Coping with database growth/fragmentation

classic Classic list List threaded Threaded
5 messages Options
Reply | Threaded
Open this post in threaded view
|

Coping with database growth/fragmentation

Taras Glek-3
  Hello,
Recently I spent some time investigating sqlite IO patterns in Mozilla.
Two issues came up: keeping sqlite files from getting fragmented and
fixing fragmented sqlite files.

First on fixing fragmentation:
Currently we write pretty heavily to our databases. This causes the
databases to grow, queries to slow down. VACUUM shrinks the databases
down to a reasonable size(among other things) and queries speed up
again, as expected. Problem is that databases get fragmented as they
grow. VACUUM only reduces filesystem fragmentation proportionally to
reduction in file size.
It seems like the most obvious solution is to do some sort of a hot copy
and switch to a new database connection to the copy. It would be nice if
sqlite could do this by default.
Is process described in http://www.sqlite.org/backup.html the best way
to accomplish this?


Avoiding Fragmentation:
Writing to the db file causes fragmentation when the underlying
filesystem fails to anticipate the sqlite growth pattern. Seems like the
easiest fix here is to add a pragma fs_allocation_size. It would
preallocate a continuous chunk of diskspace. Sqlite would behave exactly
as it does now, except it would avoid truncating the file beyond a
multiple of the fs_allocation_size.
For example, pragma fs_allocation_size=50M would grow the db file to
50megabytes. Once the db grows to beyond 50mb the underlying file would
get resized to 100mb.
Clearly one can implement something like this via VFS handlers, but it
would be nice to do this on a slightly higher level. Where in the code
would this be appropriate? It would be great to get some help so I could
submit a patch for this.

I am pretty new to sqlite, so I could be on the wrong track here. Would
like to see an expert opinion on these two approaches.

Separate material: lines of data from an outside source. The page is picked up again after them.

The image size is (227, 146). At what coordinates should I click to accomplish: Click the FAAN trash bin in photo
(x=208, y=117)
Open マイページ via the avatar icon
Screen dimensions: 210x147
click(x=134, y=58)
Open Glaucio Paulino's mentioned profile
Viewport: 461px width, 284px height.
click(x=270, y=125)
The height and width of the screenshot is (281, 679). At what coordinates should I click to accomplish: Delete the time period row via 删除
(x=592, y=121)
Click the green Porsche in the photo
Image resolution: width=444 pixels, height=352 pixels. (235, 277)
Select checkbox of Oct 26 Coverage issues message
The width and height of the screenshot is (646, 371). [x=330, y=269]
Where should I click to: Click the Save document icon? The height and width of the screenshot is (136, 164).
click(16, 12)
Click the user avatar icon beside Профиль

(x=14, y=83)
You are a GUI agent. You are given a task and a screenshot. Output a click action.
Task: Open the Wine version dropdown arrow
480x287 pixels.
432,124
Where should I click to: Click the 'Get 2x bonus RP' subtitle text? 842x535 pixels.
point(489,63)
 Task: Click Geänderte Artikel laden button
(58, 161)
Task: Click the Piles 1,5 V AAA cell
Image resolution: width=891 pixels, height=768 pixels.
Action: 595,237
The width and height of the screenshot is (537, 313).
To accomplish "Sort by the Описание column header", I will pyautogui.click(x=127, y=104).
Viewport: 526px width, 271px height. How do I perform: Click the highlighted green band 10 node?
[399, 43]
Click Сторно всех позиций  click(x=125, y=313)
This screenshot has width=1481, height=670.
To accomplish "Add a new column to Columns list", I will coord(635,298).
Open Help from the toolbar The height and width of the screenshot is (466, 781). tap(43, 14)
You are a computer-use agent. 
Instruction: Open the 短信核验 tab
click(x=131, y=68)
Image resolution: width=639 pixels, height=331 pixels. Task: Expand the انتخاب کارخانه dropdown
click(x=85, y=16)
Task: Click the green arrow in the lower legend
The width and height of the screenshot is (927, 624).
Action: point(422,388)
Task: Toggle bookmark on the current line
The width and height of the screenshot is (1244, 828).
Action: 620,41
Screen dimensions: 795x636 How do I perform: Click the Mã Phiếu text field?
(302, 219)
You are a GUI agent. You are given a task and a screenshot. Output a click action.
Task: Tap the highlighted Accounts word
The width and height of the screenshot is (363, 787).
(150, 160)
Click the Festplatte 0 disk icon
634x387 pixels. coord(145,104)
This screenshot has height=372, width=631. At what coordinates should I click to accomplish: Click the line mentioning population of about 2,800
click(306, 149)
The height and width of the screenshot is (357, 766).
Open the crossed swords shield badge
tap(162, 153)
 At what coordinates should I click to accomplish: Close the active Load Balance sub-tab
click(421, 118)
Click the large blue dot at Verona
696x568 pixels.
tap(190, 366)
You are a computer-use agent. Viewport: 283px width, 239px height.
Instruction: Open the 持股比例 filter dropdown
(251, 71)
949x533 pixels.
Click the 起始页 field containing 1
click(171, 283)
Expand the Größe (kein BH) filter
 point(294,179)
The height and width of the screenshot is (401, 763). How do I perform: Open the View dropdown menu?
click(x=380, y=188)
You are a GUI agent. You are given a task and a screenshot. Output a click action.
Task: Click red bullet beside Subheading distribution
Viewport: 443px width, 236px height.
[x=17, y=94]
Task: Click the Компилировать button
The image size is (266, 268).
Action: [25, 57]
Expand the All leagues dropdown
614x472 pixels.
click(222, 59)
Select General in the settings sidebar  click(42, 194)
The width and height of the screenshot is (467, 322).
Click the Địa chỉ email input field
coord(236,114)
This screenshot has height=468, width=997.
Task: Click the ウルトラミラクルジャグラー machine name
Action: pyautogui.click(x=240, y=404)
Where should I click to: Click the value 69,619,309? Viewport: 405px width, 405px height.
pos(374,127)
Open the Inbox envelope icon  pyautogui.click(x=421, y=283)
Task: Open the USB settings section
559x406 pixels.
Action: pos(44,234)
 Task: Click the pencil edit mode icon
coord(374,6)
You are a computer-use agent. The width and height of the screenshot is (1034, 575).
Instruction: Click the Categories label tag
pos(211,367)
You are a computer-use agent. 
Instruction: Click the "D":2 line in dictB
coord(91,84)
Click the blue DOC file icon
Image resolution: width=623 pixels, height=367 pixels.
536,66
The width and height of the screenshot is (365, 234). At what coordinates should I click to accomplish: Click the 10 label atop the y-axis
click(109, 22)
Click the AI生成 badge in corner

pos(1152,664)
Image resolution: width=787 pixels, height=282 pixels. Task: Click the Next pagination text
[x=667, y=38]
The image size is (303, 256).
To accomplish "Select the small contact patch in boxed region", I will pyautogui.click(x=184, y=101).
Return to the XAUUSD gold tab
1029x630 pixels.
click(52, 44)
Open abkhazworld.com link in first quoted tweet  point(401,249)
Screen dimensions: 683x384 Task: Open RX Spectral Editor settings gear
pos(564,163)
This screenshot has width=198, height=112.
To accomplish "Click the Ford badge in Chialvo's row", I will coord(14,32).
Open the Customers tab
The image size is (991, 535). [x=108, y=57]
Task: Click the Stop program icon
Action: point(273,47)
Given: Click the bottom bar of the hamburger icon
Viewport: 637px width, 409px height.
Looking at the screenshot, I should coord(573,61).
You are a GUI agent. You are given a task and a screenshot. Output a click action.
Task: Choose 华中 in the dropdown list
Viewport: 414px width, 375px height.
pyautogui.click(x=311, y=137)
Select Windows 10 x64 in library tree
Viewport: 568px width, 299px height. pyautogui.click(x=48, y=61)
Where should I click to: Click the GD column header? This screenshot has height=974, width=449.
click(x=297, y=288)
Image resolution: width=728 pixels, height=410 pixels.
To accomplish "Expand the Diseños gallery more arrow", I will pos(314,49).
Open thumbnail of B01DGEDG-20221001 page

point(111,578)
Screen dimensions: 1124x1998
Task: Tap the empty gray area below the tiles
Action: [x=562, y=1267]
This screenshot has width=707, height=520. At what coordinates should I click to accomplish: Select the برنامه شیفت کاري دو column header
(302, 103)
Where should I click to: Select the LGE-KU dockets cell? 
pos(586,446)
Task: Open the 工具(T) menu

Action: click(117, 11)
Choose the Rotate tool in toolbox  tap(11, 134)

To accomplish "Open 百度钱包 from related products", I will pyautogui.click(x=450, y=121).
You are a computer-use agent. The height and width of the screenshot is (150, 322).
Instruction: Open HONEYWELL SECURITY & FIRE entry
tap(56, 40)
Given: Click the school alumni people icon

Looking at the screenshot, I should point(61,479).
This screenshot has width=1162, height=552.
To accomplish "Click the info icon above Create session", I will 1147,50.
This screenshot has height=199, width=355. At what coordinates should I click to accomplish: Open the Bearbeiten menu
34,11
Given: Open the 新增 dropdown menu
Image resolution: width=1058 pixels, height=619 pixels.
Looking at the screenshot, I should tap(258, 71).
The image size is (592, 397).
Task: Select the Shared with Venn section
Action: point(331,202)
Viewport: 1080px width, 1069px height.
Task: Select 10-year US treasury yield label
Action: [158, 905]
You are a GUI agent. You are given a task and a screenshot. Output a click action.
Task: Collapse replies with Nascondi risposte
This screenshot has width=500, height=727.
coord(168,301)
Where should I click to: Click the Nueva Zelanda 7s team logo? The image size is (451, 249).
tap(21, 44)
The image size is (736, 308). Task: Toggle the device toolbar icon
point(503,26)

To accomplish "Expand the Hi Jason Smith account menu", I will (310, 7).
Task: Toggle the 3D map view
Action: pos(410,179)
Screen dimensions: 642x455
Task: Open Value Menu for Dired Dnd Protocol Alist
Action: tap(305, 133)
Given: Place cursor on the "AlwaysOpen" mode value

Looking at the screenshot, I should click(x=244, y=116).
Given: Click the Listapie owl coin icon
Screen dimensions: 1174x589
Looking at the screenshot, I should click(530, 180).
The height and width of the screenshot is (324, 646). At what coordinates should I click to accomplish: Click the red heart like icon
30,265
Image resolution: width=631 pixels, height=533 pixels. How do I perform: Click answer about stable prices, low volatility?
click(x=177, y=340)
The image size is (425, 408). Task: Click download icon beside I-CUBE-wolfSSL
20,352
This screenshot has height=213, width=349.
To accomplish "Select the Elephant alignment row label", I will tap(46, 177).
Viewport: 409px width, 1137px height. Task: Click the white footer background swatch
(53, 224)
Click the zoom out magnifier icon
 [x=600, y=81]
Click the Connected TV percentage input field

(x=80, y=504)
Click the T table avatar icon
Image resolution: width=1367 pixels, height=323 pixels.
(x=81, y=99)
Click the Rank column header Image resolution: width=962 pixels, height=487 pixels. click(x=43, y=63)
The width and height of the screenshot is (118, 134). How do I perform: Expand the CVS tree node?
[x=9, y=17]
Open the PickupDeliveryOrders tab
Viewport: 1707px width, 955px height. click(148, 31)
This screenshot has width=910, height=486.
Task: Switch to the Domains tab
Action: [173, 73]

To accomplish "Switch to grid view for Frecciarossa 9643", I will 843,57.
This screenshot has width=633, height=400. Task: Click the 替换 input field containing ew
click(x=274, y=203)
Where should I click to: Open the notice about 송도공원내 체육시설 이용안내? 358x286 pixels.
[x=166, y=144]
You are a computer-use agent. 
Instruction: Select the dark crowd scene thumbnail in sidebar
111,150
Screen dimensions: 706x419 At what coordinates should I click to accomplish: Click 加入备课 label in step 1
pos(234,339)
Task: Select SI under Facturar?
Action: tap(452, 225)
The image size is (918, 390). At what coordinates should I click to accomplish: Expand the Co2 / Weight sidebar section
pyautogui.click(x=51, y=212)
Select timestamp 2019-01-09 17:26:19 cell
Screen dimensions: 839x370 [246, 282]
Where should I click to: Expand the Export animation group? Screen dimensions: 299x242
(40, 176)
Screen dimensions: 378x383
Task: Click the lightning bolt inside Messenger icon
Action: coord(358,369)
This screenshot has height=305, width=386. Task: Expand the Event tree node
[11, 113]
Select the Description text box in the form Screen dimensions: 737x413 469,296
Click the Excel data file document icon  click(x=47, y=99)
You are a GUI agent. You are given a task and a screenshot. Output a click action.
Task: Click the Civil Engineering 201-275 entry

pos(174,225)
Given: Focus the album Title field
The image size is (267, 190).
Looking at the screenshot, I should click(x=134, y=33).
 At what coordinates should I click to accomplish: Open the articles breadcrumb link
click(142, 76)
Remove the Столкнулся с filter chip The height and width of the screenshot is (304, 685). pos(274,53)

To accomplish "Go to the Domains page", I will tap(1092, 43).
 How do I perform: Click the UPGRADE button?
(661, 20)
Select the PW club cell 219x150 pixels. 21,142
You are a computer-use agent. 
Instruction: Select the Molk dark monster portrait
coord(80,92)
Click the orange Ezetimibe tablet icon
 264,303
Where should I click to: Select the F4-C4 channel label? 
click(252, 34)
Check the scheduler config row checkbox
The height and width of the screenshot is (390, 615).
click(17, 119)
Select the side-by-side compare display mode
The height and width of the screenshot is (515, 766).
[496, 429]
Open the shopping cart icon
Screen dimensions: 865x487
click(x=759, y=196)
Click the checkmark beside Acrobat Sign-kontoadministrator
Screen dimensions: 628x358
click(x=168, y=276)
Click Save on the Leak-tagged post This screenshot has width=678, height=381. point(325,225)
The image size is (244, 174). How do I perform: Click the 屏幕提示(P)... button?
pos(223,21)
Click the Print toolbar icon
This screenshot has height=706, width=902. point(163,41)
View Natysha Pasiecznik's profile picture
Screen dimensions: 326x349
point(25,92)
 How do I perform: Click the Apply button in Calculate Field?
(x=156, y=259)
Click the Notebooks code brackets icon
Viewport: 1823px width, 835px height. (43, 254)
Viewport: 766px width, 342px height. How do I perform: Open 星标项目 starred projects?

There is also approach #3 of running a defrag tool to fix this, but I'd
rather fix the cause of fragmentation.

Thanks,
Taras

ps. For details see my blog post on fragmentation:
http://blog.mozilla.com/tglek/2010/07/22/file-fragmentation/
_______________________________________________
sqlite-users mailing list
[hidden email]
http://sqlite.org:8080/cgi-bin/mailman/listinfo/sqlite-users
Reply | Threaded
Open this post in threaded view
|

Re: Coping with database growth/fragmentation

Martin Engelschalk
  Hello Taras, List,

I have been fighting the same problems described here for a long time,
and have no real elegant solution. So, the proposed solution of the OP
below would be ideal for me too.
The proposed pragma could also define a number of pages to be allocated
at once instead of a number of bytes.

In my case, the database grows continously and the file is often
extremely fragmented when the growth phase is finished (this concerns
the file on the disk, not internal fragmentation)

Currently, i monitor the size of the database using pragma
freelist_count. When I see the value of free pages approach zero, i
create a dummy table with a blob field and fill it with a very large
empty blob. Then i drop the table. The empty pages remain behind and
page_count does not rise any more for a time.
This has been proposed to me on this list a while ago.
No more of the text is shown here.